**TASK INSTRUCTIONS:**
The expected output is the line with "Click the Enter checkmark icon in formula bar" followed by every remaining line of the entries, all repeated exactly.

··· SUPPLIED ENTRIES ···

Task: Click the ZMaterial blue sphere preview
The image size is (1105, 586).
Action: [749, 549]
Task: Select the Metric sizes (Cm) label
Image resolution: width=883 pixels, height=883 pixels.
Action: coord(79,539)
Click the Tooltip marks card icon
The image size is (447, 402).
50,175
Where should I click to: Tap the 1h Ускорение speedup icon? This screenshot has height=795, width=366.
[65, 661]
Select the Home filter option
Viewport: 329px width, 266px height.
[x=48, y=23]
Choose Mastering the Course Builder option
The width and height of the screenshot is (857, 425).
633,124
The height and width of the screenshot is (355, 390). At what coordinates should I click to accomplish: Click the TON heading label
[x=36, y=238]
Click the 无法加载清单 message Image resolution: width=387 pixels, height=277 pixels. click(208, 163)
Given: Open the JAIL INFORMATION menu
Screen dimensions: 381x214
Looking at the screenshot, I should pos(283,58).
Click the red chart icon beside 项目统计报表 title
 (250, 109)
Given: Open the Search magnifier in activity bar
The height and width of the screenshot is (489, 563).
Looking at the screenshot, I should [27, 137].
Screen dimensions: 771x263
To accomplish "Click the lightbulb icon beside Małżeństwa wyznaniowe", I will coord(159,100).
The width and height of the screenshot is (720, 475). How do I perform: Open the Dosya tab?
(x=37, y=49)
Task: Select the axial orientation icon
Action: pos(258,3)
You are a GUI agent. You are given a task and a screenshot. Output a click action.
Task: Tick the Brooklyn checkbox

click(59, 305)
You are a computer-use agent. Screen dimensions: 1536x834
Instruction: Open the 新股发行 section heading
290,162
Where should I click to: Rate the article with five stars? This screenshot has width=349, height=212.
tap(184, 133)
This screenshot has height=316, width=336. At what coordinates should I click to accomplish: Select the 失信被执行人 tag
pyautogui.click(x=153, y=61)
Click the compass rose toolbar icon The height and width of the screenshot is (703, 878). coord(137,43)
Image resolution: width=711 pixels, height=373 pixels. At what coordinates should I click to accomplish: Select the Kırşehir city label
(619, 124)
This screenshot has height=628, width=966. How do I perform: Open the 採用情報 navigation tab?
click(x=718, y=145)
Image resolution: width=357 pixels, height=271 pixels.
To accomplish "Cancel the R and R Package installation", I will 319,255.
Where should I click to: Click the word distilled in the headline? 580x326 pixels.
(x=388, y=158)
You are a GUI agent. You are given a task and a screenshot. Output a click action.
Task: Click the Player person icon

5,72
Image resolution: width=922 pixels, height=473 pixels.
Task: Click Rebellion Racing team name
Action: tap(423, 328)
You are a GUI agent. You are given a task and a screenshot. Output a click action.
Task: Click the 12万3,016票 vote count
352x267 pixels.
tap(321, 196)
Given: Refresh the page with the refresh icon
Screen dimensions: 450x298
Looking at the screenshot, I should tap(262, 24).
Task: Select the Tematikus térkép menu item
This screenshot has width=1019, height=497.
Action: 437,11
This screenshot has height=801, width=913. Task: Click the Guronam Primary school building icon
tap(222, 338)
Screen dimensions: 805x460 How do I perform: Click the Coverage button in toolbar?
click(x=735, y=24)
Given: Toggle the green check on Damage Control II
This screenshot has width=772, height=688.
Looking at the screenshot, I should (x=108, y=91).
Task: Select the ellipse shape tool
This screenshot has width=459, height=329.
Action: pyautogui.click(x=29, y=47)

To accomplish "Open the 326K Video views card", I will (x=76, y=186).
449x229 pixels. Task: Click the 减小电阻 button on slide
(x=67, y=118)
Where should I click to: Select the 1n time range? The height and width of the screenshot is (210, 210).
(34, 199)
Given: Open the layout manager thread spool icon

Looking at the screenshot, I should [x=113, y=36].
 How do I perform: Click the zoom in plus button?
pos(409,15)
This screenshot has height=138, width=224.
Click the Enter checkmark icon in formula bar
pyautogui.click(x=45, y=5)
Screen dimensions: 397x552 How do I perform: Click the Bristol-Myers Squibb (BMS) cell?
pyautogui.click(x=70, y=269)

···

**ANSWER BELOW:**
Click the Enter checkmark icon in formula bar
pyautogui.click(x=45, y=5)
Screen dimensions: 397x552 How do I perform: Click the Bristol-Myers Squibb (BMS) cell?
pyautogui.click(x=70, y=269)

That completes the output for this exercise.